Problem statement: Rewrite the material below, changing "Where is" to "Where can I find" and leaving everything else unchanged.
┄┄┄┄┄┄
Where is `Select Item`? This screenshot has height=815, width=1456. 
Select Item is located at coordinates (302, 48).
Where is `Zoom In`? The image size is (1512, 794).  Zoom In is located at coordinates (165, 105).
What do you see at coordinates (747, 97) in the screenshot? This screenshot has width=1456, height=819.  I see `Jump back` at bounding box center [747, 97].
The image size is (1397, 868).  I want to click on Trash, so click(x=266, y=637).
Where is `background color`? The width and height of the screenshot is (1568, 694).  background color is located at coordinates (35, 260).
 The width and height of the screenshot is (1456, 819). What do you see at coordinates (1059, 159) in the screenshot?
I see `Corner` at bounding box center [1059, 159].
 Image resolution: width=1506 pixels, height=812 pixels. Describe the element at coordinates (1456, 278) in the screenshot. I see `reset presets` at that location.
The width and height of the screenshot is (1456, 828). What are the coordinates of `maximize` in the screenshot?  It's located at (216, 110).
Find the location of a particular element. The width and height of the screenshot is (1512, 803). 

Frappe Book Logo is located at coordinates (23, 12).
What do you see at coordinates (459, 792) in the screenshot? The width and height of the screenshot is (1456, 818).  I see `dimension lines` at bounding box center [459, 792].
┄┄┄┄┄┄
Exercise solution:
Where can I find `Select Item`? This screenshot has height=815, width=1456. 
Select Item is located at coordinates (302, 48).
Where can I find `Zoom In`? The image size is (1512, 794).  Zoom In is located at coordinates (165, 105).
What do you see at coordinates (747, 97) in the screenshot? This screenshot has width=1456, height=819.  I see `Jump back` at bounding box center [747, 97].
The image size is (1397, 868).  I want to click on Trash, so click(x=266, y=637).
Where can I find `background color`? The width and height of the screenshot is (1568, 694).  background color is located at coordinates (35, 260).
 The width and height of the screenshot is (1456, 819). What do you see at coordinates (1059, 159) in the screenshot?
I see `Corner` at bounding box center [1059, 159].
 Image resolution: width=1506 pixels, height=812 pixels. Describe the element at coordinates (1456, 278) in the screenshot. I see `reset presets` at that location.
The width and height of the screenshot is (1456, 828). What are the coordinates of `maximize` in the screenshot?  It's located at (216, 110).
Find the location of a particular element. The width and height of the screenshot is (1512, 803). 

Frappe Book Logo is located at coordinates (23, 12).
What do you see at coordinates (459, 792) in the screenshot? The width and height of the screenshot is (1456, 818).  I see `dimension lines` at bounding box center [459, 792].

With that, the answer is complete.